[Records drawn from a dataset]
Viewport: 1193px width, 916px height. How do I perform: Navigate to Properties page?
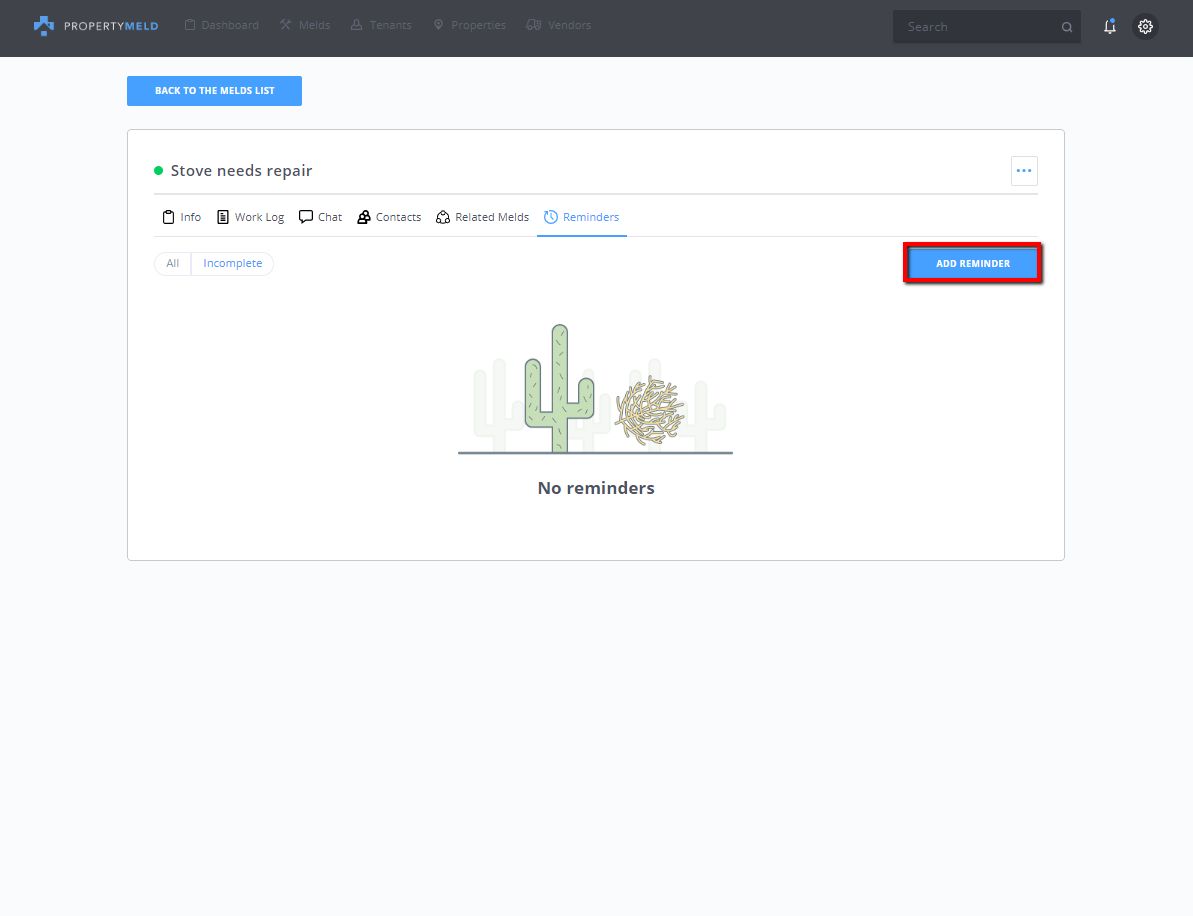point(469,25)

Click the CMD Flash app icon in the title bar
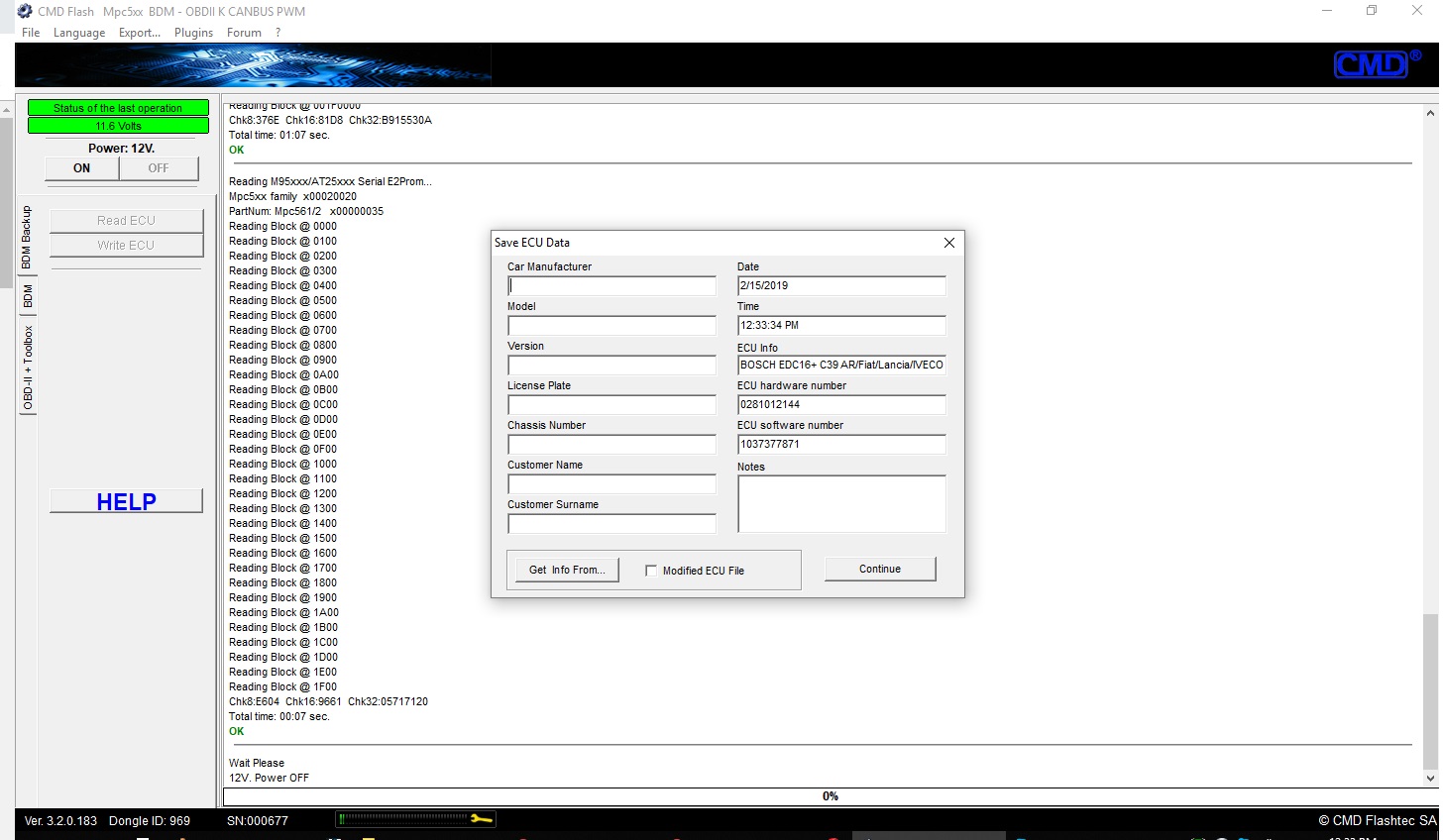pos(24,11)
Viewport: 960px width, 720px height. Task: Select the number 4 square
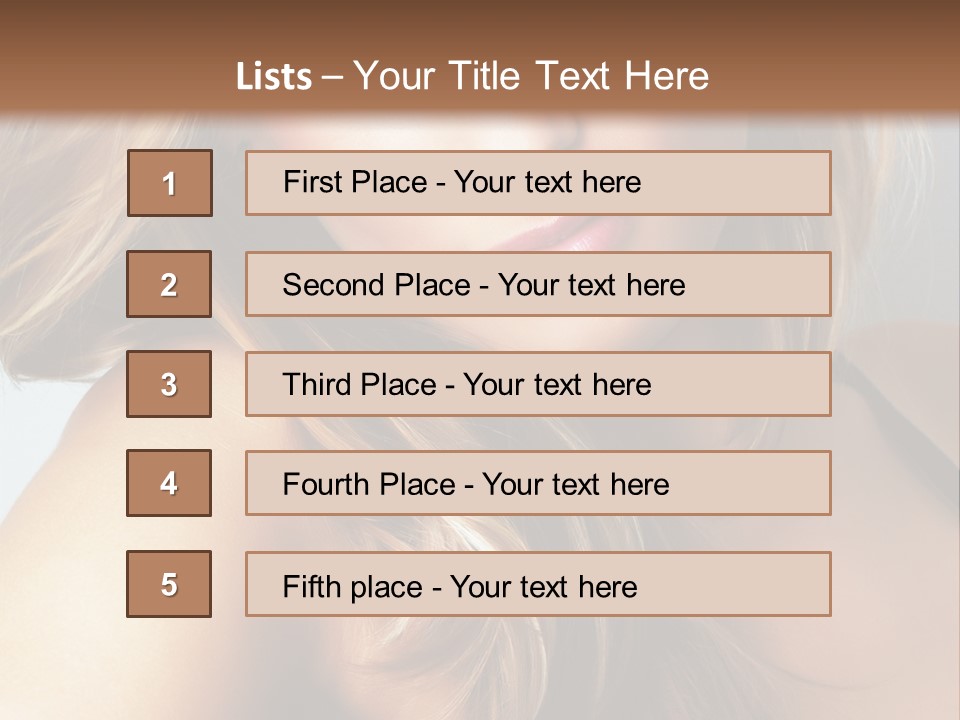point(169,483)
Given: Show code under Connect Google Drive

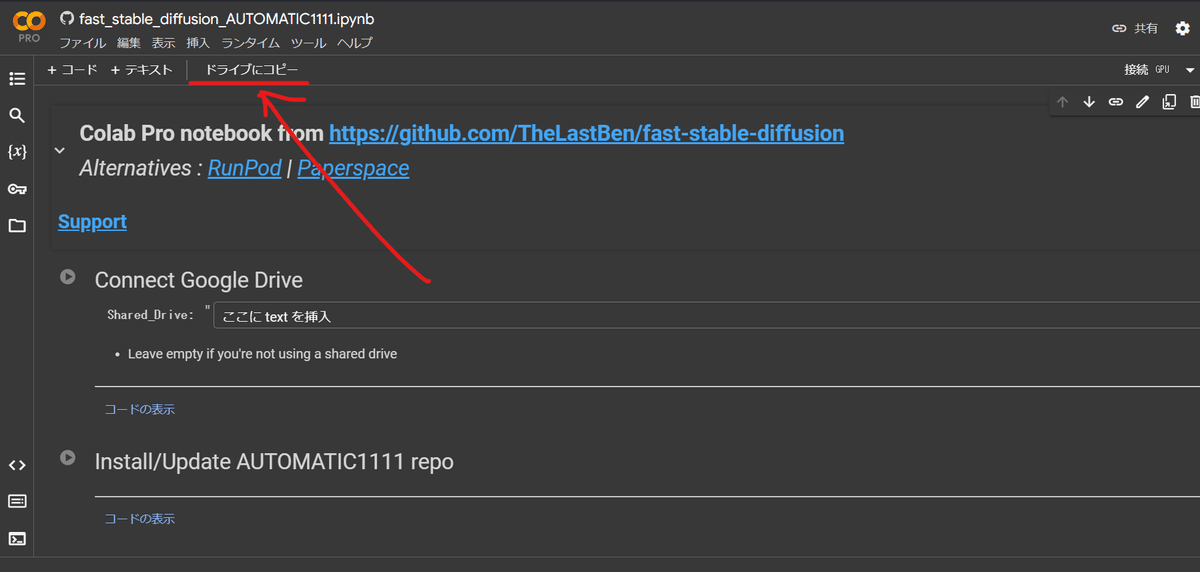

__WHAT YOU HAVE TO DO__. The records above, copied word for word without the pictures, are what should be output.

__RESPONSE__.
Viewport: 1193px width, 916px height. How do I perform: Navigate to Properties page?
point(469,25)

Click the CMD Flash app icon in the title bar
pos(24,11)
Viewport: 960px width, 720px height. Task: Select the number 4 square
point(169,483)
Given: Show code under Connect Google Drive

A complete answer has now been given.